説明

電気掃除機

【課題】掃除機本体の横置き状態で、伸縮延長管を起立状態で掃除機本体に保持させることができる係止部材を、狭い空間の清掃における性能を損なうことなく構成する。
【解決手段】係止部材201を、吸口体105の開口部が被清掃面に対向した状態において、伸縮延長管104に接続された継手管の回動によって被清掃面と伸縮延長管の軸方向とのなす角度が1〜3.5度の範囲内の所定の角度になるまで伸縮延長管が傾斜可能な位置に形成した。

【発明の詳細な説明】
【技術分野】
【0001】
本発明は、電気掃除機本体の走行車輪および案内車輪を接地させた状態で吸口体、伸縮延長管やホースを電気掃除機本体に接続したまま、電気掃除機本体に取り付けることのできる電気掃除機に関するものである。
【背景技術】
【0002】
電気掃除機本体の走行車輪および案内車輪を接地させた横置き状態で、吸口体と伸縮延長管やホースを掃除機本体に取り付けることができる電気掃除機は、例えば、特開平3−77516号公報(特許文献1)や特開2010−51357号公報(特許文献2)に記載されている。

**保存データ**
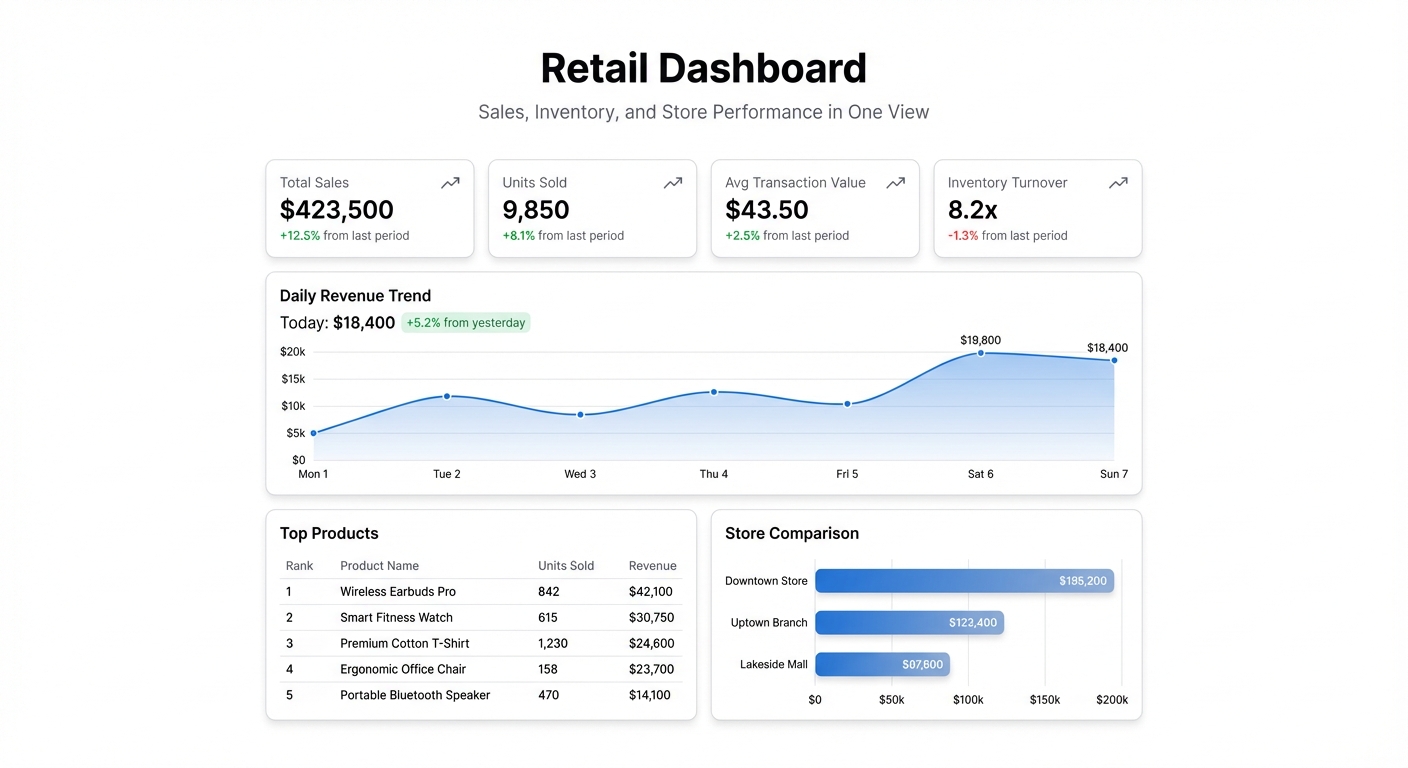
Task: Select the Downtown Store revenue bar
Action: tap(963, 580)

**次の問題**
a: 電気掃除機の本文によると、係止部材は、被清掃面と伸縮延長管の軸方向とのなす角度が何度の範囲内になるまで伸縮延長管を傾けられる位置に作られていますか。
b: 電気掃除機の本文の続きを書いてください。

**解答**
a: 1〜3.5度の範囲内の所定の角度になるまで傾けられる位置です。

b:
【0003】
特許文献1に示される電気掃除機は、伸縮延長管または吸口体が、互いに平行又はほぼ平行なL字型の係止部材が設けられた連結装置により、電気掃除機本体に設けられた互いに平行なL字型の保持側壁と背後から連結する。また、前記係止部材のフランジ部はウェブにより、前記フランジ部と反対側の面と固く連結される構成となっている。
【0004】
特許文献2に示される電気掃除機は、上ケースにリング状の係合部が設けられ、延長パイプにL字形状の係止子が設けられ、延長パイプが起立した状態で、係止子が係合部に係合して、延長パイプの起立が保たれる構成となっている。
【先行技術文献】
【特許文献】
【0005】
【特許文献1】特開平3−77516号公報
【特許文献2】特開2010−51357号公報
【発明の概要】
【発明が解決しようとする課題】
【0006】
特許文献1に記載の発明によると、吸口体と伸縮延長管に接続可能な連結装置に係止部材を形成している。しかしながら、互いに平行なL字型の前記係止部材のフランジ部は、ウェブにより前記フランジ部の反対側の面と接続しているため、前記フランジ部が伸縮延長管や吸口体の管部より大きく突出してしまい、狭い空間(例えば、ベッドの下の空間)の清掃時の障害となったり、本体係止部の構造が大きくなったりしてしまう。
【0007】
特許文献2に記載の発明でも、L字形状の係止子が延長パイプより大きく突出してしまい、狭い空間の清掃時の障害となったり、本体係止部の構造が大きくなったりしてしまう。
【0008】
本発明の目的は、伸縮延長管を起立状態で、横置き状態の掃除機本体に保持させることができる係止部材を、狭い空間の清掃における性能を損なうことなく構成した電気掃除機を提供することにある。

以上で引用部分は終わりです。